Regional performance: US recovery offsets UK softness
North America back in growth mode
Brand product sales in North America rose 6% in reported currency and 10% in constant currency to £22.3 million. Underlying growth, excluding tariff-related surcharges added to US sales, was 5% reported and 9% at constant currency. The year saw a double-digit start, a Q2 dip on tariff uncertainty, then a strong second-half recovery – momentum is clearly better exiting the year.
UK remains subdued
The UK was down 9% year-on-year at £30.0 million for brand product sales, with subdued trading conditions persisting into H2 as flagged at the half year. That is the main drag on the group’s top line, and a reminder that the home market remains tough.
Northern Europe and Rest of the World steady
Northern Europe edged up 3% to £9.4 million, helped by H2 strength, while Rest of the World was flat at £8.4 million with a better second half aided by contract orders. The international spread is doing its job of cushioning the UK slowdown.
Licensing: solid cash generator despite IFRS optics
Reported licensing revenue was £10.5 million, down 5% from £11.0 million. Under the bonnet, underlying licensing revenue – excluding IFRS 15 accelerated income – rose 35% to £9.0 million (prior year stated as £6.6 million). That growth reflects minimum guaranteed amounts from previously signed deals and revenue above those guarantees – both good for cash.
Accelerated income under IFRS 15 was £6.1 million (prior year stated as £7.3 million). In plain English, some licensing deals require revenue to be recognised upfront for accounting purposes even if cash comes in over time. It can make the headline licensing line look lumpy. The underlying trend matters more here, and it is encouraging.
Notable licence activity included renewals and extensions with Ruggable – broadening its product range and adding Morris & Co. Huntington designs – and Sangetsu, which extended the Morris Chronicles agreement for a further five years.

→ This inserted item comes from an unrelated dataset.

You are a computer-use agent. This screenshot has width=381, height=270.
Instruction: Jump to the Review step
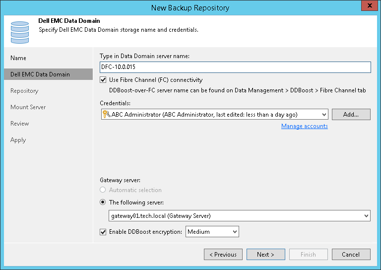(20, 124)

Manufacturing: third-party revenue up and near break-even
Third-party manufacturing revenue rose 5% to £18.9 million as order book momentum improved in H2. Internal manufacturing revenue, which is eliminated at the Group level, fell to £10.8 million. The key point: cost-saving and efficiency initiatives have “transformed” the financial performance and flexibility of the manufacturing operations, which are expected to be slightly above break-even for the year – exactly in line with the Group’s target.
Note for readers: the Group’s total revenue of £99.5 million includes only external manufacturing revenue – internal sales between Group entities are excluded to avoid double-counting.
DTC: small today, scaling fast with Morris & Co. leading
DTC sales jumped to £1.8 million from £0.4 million, driven primarily by Morris & Co. and strong US uptake from new customer audiences. The Group now has DTC websites for all brands, with the Morris & Co. site live in the UK since September 2024 and in the US since March 2025, followed by Sanderson, Harlequin, Clarke & Clarke and most recently Zoffany.
It is early days in absolute scale, but the growth rate is striking and strategically important – DTC tends to offer richer customer data and, over time, can support better margins.
Leadership hires aimed at digital and US growth
Two senior appointments support the strategy: Charlotte O’Sullivan joins as Group Digital & Innovation Director to accelerate DTC and broader digitalisation, and Scott Christopher Hans becomes President of North America, having joined as SVP of Sales in November 2024. The focus is exactly where the growth is: the US and digital.
Why this update matters for investors
- Profit growth with flat revenue shows cost actions are working – at least £5.0 million profit is a clean step up from £4.4 million.
- Cash generation is robust – net cash of ~£9.8 million provides resilience and optionality.
- US growth re-accelerated in H2 – tariff noise eased and surcharges helped protect economics.
- Licensing is doing the heavy lifting on cash, even if IFRS timing mutes the reported line.
- DTC is scaling quickly from a low base and could become a more meaningful growth lever.
- UK remains a headwind – recovery there is not in the numbers yet.
Outlook and what to watch into full-year results
Management sees “increasing momentum” into the new year, particularly in the US, manufacturing and DTC, while UK trading remains subdued. The brand portfolio, archive and cash position are highlighted as strategic strengths. Full-year results are expected in late April 2026.
Key things to monitor
- US trajectory and tariff backdrop – underlying growth excluding surcharges is the purer read.
- Licensing pipeline – renewals and new signings that support underlying cash flow.
- DTC contribution – revenue growth and any commentary on margins and repeat customer behaviour.
- Manufacturing profitability – sustaining break-even or better after the H2 improvement.
- Cash and working capital – whether inventory reductions and capex discipline continue.
Bottom line: a disciplined step forward
This is a tidy update from Sanderson Design Group. Profit is up meaningfully, cash is up materially, and the growth levers – US, licensing, and DTC – are turning. The UK remains tough and reported licensing is noisy due to IFRS timing, but the direction of travel looks constructive.
If management can carry H2 momentum into FY2027 while keeping a tight grip on costs, there is room for further profit progress. We will get the fuller picture with detailed numbers and margins in late April.